Consider Barack Obama a trendsetter: In Italy, the recently defeated center-left leader in the parliamentary elections took a cue from the American candidate and adopted the slogan “Si può fare” or, as The Economist translates, “It can be done.” Right-winger Silvio Berlusconi, who won a convincing victory in that election, begged to differ.

Of course Obama, who has used the slogan “Yes, we can,” lifted “Sí se puede” from the United Farm Workers, who have been using it since the early 1970s. More recently, other labor movements and pro-immigrant activists have appropriated the phrase.


The Economist:

BY ANY measure it is a remarkable comeback. Two years after being voted out of office, Silvio Berlusconi won a decisive victory in Italy’s general election on April 13th and 14th that should allow him to govern Italy for the full, five-year term of the next parliament. He convincingly beat his main rival, Walter Veltroni, the leader of Italy’s centre-left Democratic party, who had tried to latch on to the charisma of Barack Obama in the American primary race by adopting the slogan Si puo fare (It can be done).

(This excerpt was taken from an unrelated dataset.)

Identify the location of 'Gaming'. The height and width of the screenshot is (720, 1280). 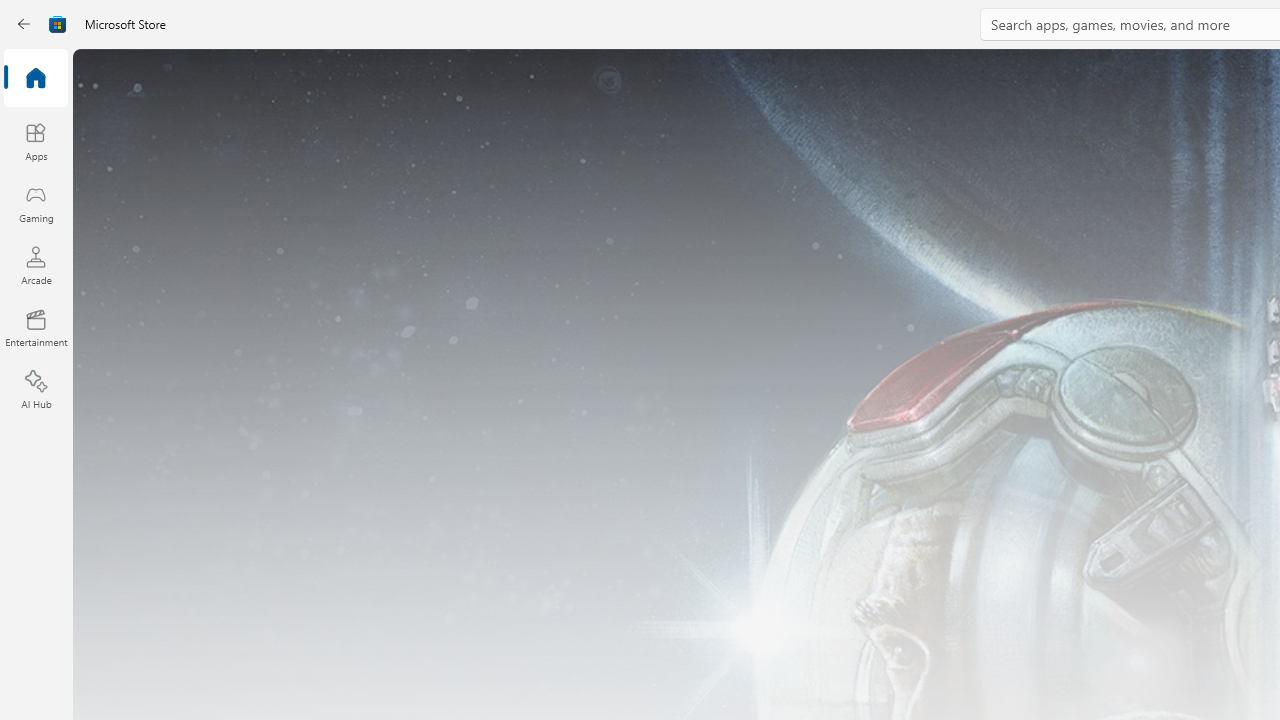
(35, 203).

In fact Mr Veltroni was not even close. Straws in the wind had suggested that he was closing on the media billionaire in the final week of campaigning, yet the media tycoon’s jocular complacency was a better guide. The electorate punished a centre-left that had failed to contain its internal disputes and that had tried to solve the country’s public-finance difficulties by putting up taxes and clamping down on evasion.